La présence des internationaux dans l’organisation est capitale,
selon Katib : "Il y a toujours des militants israéliens et
internationaux avec nous et c’est très important. Personne ne croit les
Palestiniens. Personne, sauf parfois les médias d’ici. Quand les médias viennent
de l’étranger, comme CNN par exemple, ils ne nous croient pas quand nous leur
disons que les colons ont tué deux ou trois ou quatre personnes et cela prend du
temps. Mais quand ce sont des militants israéliens ou internationaux qui leur
expliquent ce qui se passe, qui le leur montrent et qui écrivent des rapports,
personne n’ose leur dire qu’ils mentent. C’est très important pour nous. Ce
qu’ils voient de leurs propres yeux en fait des témoins de ce qui se passe en
Palestine et quand ils rentrent chez eux ils peuvent témoigner."
La présence des internationaux sur les lieux, cependant, ne peut
pas toujours sauver la journée des Palestiniens qui récoltent les olives. Comme
c’est malheureusement devenu un rite annuel dans cet endroit où le conflit fait
rage, les Palestiniens n’ont pas pu récolter les olives de leurs oliviers vieux
de 3000 ans, le 22 octobre, à proximité de la colonie illégale de Hébron, Tel
Rumeida, sans être constamment harcelés par des colons extrémistes qui les
provoquaient en piétinant le drapeau palestinien et par des soldats israéliens
qui se sont joints aux colons pour le harceler et qui ont empêché les militants
internationaux présents de manifester contre l’occupation et d’exprimer leur
solidarité envers les fermiers.
’James’ qui vient d’Angleterre, était un des militants
internationaux. "Nous sommes venus manifester notre solidarité
envers les fermiers et les aider" dit-il, "parce qu’ils vivent
en état de siège et qu’ils souffrent particulièrement ici. Ils sont entourés de
quatre colonies et ils ont besoin du soutien extérieur. C’est très important
pour eux que les internationaux sachent ce qui se passe ici." Haifam Katib,
et les autres coordinateurs de "Nous refusons de mourir en
silence" ont bon espoir de parvenir à créer un réseau pour coordonner les
interventions dans toute la Cisjordanie afin de s’opposer efficacement aux
agressions des colons au fur et à mesure qu’elles surviennent. "A
Hébron ils ont des comités populaires qui font le même travail.

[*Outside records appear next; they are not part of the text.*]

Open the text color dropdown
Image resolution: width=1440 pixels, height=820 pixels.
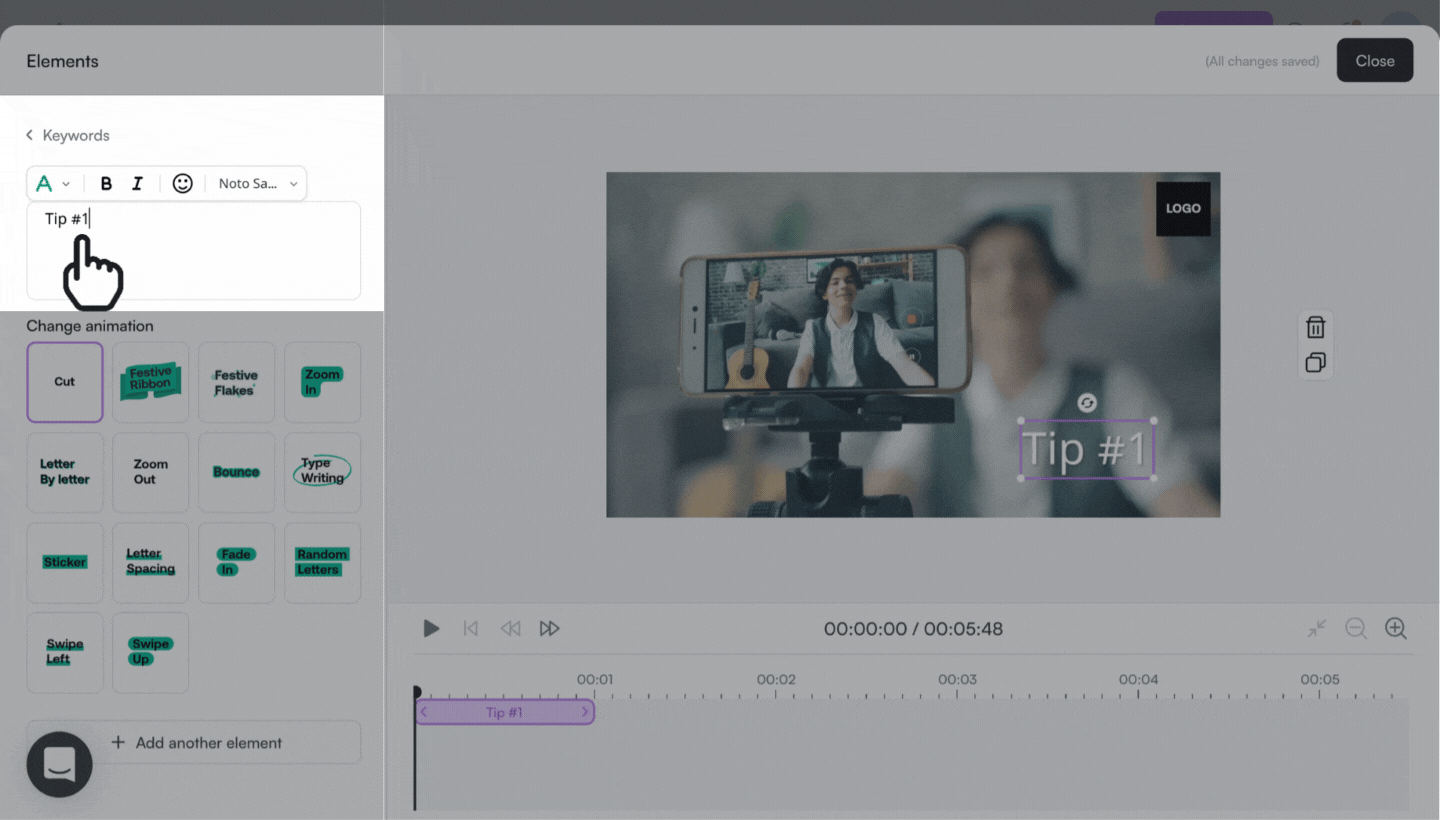click(x=53, y=184)
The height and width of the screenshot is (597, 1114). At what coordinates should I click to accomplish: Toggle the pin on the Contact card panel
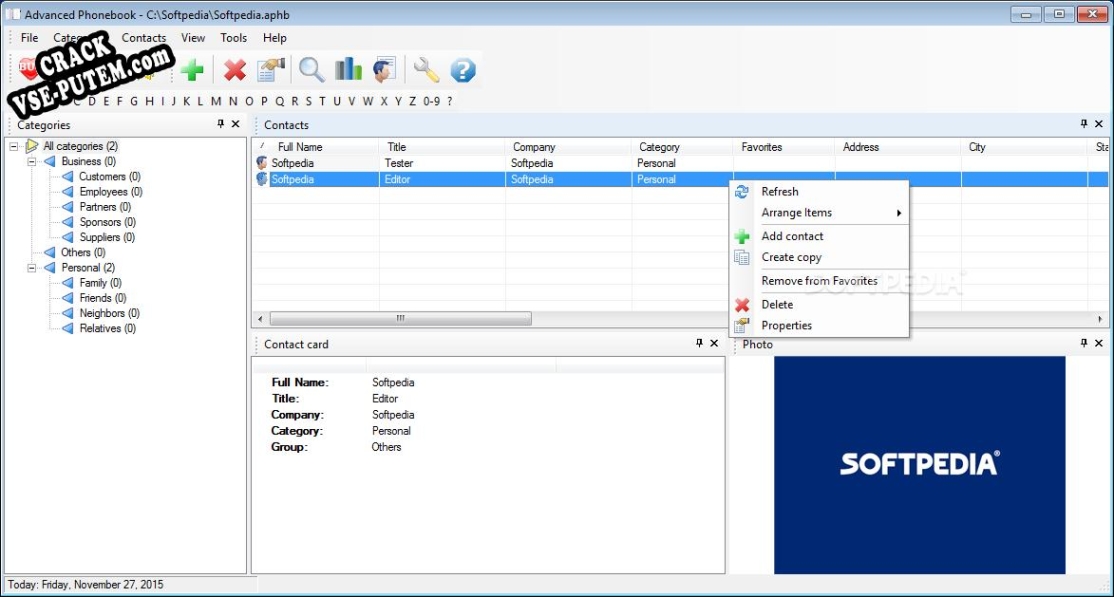699,343
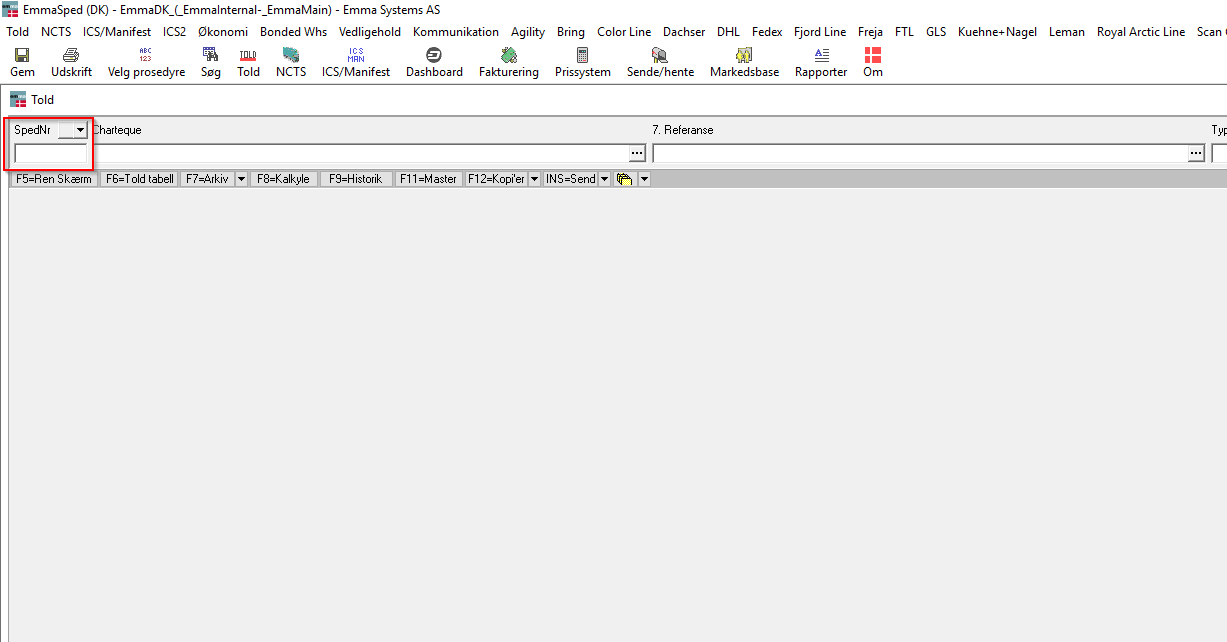Open Fakturering invoicing icon
Image resolution: width=1227 pixels, height=642 pixels.
508,56
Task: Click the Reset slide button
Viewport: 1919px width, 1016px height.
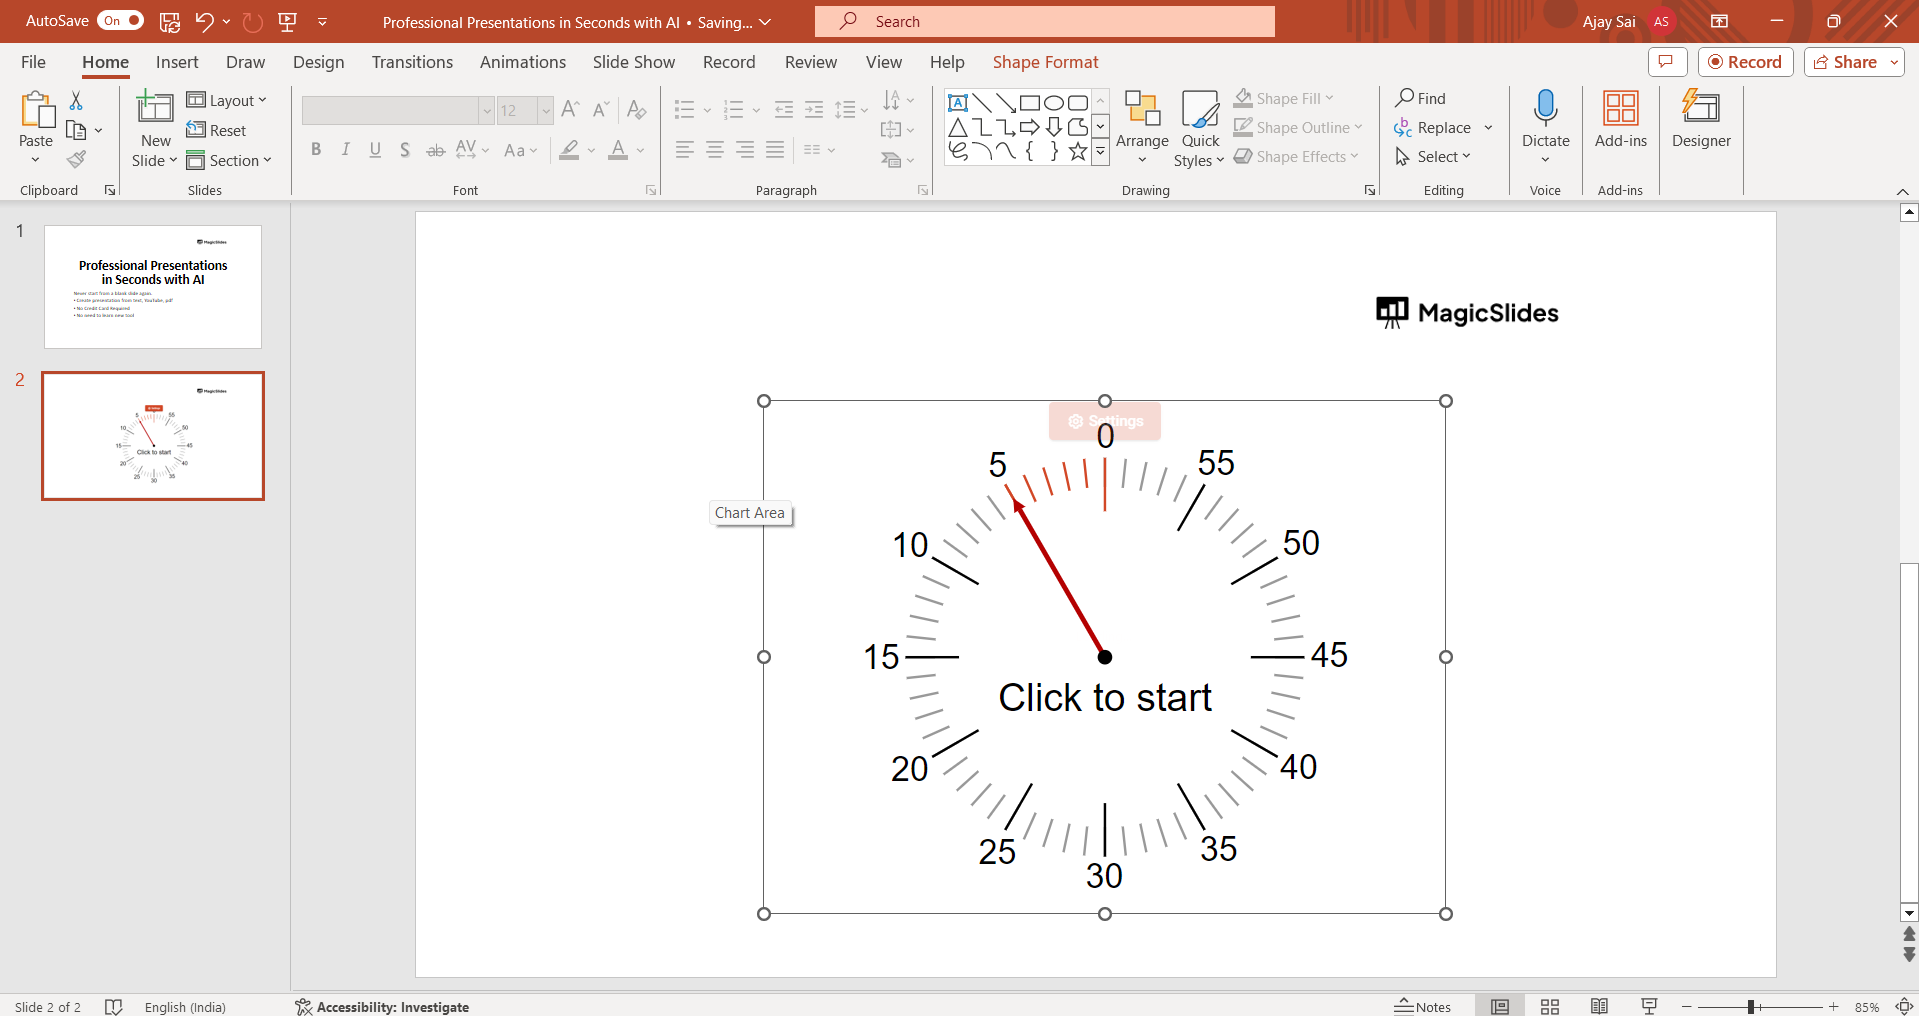Action: 217,130
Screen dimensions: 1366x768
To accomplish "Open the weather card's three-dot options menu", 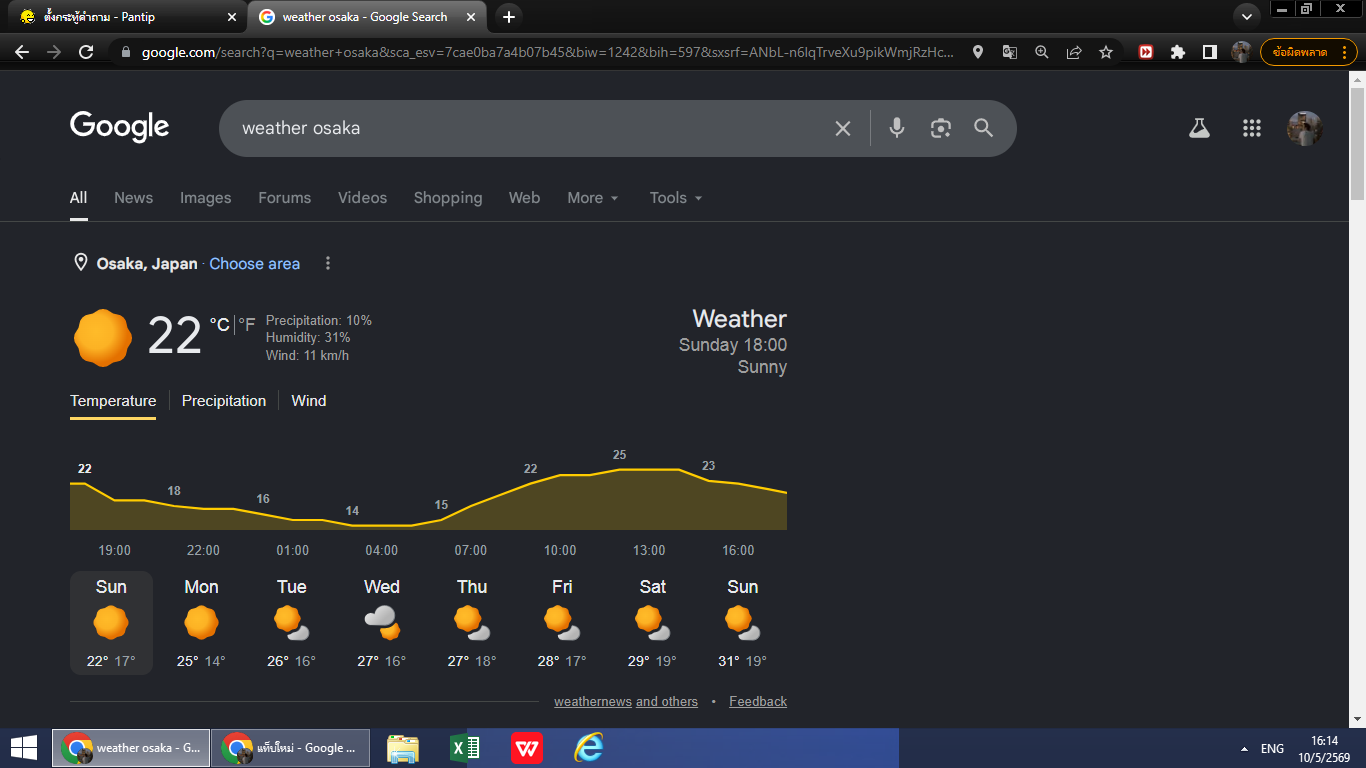I will coord(327,263).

Il y a beaucoup
de gens en Palestine qui font cela, partout, à Jérusalem, Bil’in, Al Masara.
B’tselem fait aussi le même travail, ils distribuent des caméras et sillonnent
les territoires occupés pour rassembler des témoignages et des preuves.
"C’est le début" ajoute-t-il, "et
nous voudrions nous développer, avoir plus de militants et avoir des voitures
partout en Cisjordanie mais c’est vraiment difficile. Il y a parmi nous des
étudiants, des gens qui ont un autre travail, alors ils viennent un jour mais ne
peuvent pas venir le lendemain et il faut les remplacer ; c’est comme ça que ça
marche. Nous souhaitons de tout coeur poursuivre notre mission, nous renforcer
et continuer à avoir une influence bénéfique."